Aberg embracing the pressure of the Masters

Ludvig Aberg is not afraid of the spotlight that comes with being near the top of the leaderboard entering Sunday at Augusta, and he’s taking that mindset into his first final round at the Masters.


Trailing by: Three shots

Why he’ll win: He doesn’t care about history

During his Tuesday presser, Åberg was unaware that a first-timer had not won the Masters since Fuzzy Zoeller in 1979. Fifty-four competitive holes later, Åberg hasn’t forgotten – and that isn’t necessarily a bad thing, even for a guy making his major debut.

“I think about it all the time,” Åberg said. “I’m OK thinking about it. Obviously, I’m a competitor and I want to win tournaments. I feel very fortunate to be in this position and to be here playing golf. Yes, I don’t think you should shy away from it. I don’t think you should try to push it away. I try to embrace it, and I try to be OK with all that comes with it, I guess.”

Åberg has feasted on the par-5s for the most part with seven birdies. But he also doubled the 15th in the first round, parred it in the second round and bogeyed it on Saturday. That’s something to keep an eye on for the Masters rookie coming down the stretch on Sunday.

DeChambeau reflects on wild day at the Masters

Bryson DeChambeau breaks down the slick greens and other challenges Augusta threw at him in Round 3 of the Masters as well as his mindset for the final round.


Trailing by: Four shots

Why he’ll win: His mind

As someone who has covered DeChambeau since his college days, I’ve seen all forms of DeChambeau. This week, when DeChambeau says he’s in a better headspace, playing freer, it’s noticeable.

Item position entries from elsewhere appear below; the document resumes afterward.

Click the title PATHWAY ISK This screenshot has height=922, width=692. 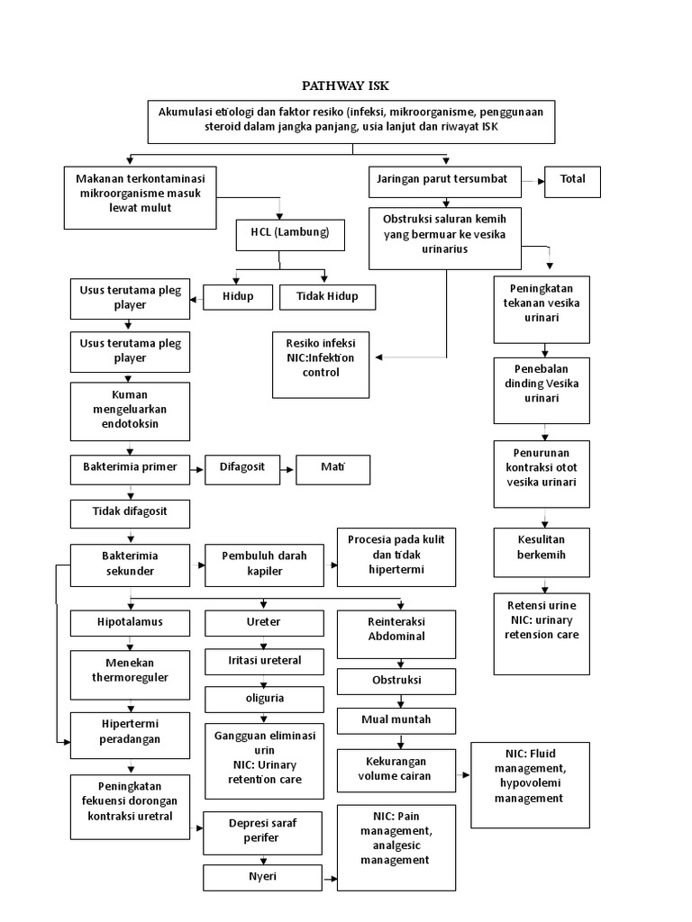tap(345, 86)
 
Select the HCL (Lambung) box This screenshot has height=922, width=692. tap(284, 232)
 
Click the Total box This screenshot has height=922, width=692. tap(572, 180)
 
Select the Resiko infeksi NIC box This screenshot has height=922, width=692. tap(320, 364)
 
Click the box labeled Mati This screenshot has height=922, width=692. tap(333, 467)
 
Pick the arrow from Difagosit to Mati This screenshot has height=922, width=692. tap(285, 468)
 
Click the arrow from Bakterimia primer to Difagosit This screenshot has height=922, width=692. tap(197, 468)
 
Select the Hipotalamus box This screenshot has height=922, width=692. tap(131, 622)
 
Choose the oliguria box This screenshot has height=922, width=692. tap(264, 699)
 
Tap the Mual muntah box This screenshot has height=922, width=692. tap(396, 720)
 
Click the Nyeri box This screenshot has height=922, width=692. tap(263, 876)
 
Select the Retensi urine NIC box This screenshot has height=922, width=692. tap(542, 632)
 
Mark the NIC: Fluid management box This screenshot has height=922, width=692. tap(530, 784)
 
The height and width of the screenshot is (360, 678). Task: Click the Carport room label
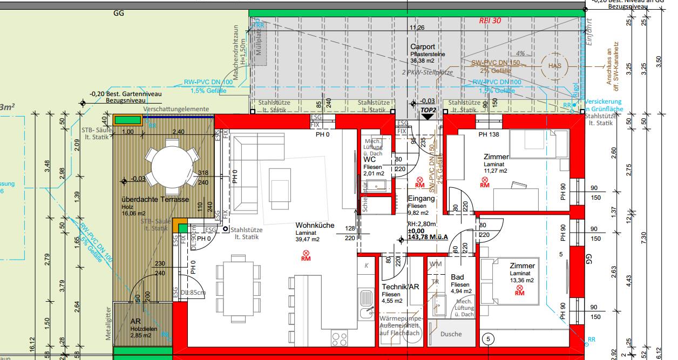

When DeChambeau chunked a pitch shot into the water Saturday at No. 15, doubled the hole and then bogeyed the next, the old DeChambeau would’ve exploded. But he holed out from 77 yards at No. 18 and salvaged a 3-over 75.

Sure, he’s four shots back of the world No. 1.

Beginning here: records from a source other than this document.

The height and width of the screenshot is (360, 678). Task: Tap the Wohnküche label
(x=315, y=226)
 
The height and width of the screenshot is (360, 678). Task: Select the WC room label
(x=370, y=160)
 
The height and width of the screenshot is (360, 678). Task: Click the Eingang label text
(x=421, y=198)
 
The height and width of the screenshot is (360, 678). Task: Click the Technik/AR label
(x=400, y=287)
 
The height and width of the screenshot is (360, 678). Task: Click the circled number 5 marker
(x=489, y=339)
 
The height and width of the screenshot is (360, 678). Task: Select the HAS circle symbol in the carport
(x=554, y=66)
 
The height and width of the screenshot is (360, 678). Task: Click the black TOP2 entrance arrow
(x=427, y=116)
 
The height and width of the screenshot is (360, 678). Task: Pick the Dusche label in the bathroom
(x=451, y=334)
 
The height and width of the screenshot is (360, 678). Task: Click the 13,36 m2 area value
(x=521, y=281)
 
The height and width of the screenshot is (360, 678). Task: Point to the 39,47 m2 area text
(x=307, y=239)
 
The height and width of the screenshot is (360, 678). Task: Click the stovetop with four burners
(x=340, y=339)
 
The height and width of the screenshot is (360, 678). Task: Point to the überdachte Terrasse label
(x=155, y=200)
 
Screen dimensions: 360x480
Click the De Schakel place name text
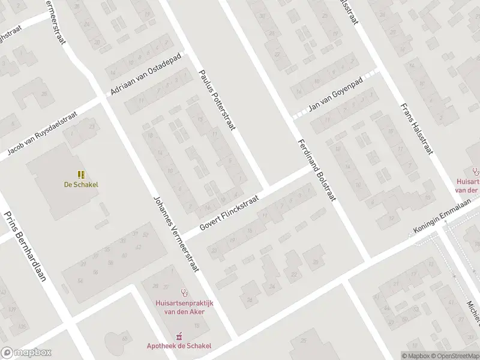[80, 185]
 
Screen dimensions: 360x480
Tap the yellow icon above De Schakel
[80, 175]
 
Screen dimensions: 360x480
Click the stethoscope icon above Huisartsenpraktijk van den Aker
[187, 293]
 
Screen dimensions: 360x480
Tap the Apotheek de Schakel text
[179, 346]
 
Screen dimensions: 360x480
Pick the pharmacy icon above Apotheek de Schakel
[178, 336]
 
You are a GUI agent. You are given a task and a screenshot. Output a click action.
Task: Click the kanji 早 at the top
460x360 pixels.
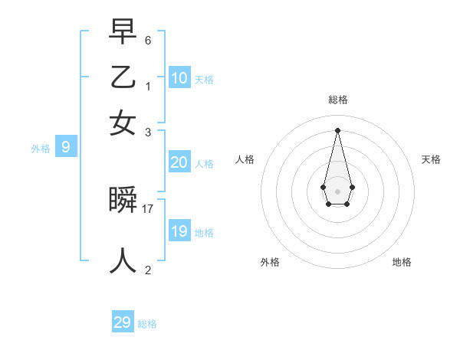pyautogui.click(x=123, y=31)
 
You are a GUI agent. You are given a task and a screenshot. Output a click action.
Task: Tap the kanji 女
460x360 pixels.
pyautogui.click(x=123, y=123)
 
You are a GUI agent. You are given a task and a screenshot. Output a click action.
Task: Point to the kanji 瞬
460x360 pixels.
pyautogui.click(x=123, y=200)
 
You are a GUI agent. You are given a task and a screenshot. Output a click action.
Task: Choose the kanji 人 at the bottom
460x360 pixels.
pyautogui.click(x=123, y=260)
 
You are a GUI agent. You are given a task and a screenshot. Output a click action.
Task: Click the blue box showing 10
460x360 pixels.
pyautogui.click(x=179, y=78)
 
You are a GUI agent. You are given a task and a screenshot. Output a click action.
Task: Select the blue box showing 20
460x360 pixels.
pyautogui.click(x=179, y=162)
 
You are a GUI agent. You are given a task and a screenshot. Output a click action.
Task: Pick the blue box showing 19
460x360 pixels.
pyautogui.click(x=179, y=231)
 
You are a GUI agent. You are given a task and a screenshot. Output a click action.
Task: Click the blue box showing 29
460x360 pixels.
pyautogui.click(x=123, y=322)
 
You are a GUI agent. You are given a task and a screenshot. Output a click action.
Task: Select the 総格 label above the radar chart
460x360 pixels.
pyautogui.click(x=337, y=100)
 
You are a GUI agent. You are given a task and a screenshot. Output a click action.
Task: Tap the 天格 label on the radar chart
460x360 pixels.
pyautogui.click(x=431, y=159)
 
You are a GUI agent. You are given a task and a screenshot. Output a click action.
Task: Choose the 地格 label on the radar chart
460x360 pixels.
pyautogui.click(x=402, y=262)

But if DeChambeau dials in his speed on the greens on Sunday, he likes his chances.

“It’s very difficult to chase, but I’m going to take what I can on this golf course where I can, and I’ve got to make some putts,” DeChambeau said. “If I can make some putts tomorrow, I think I can have a good opportunity.”

AUGUSTA, GEORGIA – APRIL 13: Xander Schauffele of the United States plays his shot from the fourth tee during the third round of the 2024 Masters Tournament at Augusta National Golf Club on April 13, 2024 in Augusta, Georgia. (Photo by Jamie Squire/Getty Images) (Photo by Jamie Squire/Getty Images)


Trailing by: Five shots

Why he’ll win: Avoiding mistakes

Schauffele didn’t card a bogey Saturday, curling in a 13-foot putt for par after a ridiculous, 199-yard approach shot from the right pines at the last to shoot 2-under 70.

“I told [caddie] Austin [Kaiser] after I hit it, could be the best shot I ever hit in my life,” Schauffele said of the second shot. “That’s why I was really happy to make that par putt to sort of pay off that iron shot. I had to aim at a tree and then try and cut it, and if I hit the tree it’s going to come straight back to me, like back in the forest.”

The argument can go either way with Schauffele. He hasn’t put himself in too many difficult situations this week, totaling just four bogeys through 54 holes. But he also hasn’t circled too many numbers on his cards.

Still, Schauffele owns a couple of top-3 finishes at Augusta National, so he knows how it feels being in the mix.

“I know how hard it’s playing,” Schauffele said, “and if you start to get aggressive around the property, you can pick up some shots going the wrong direction.”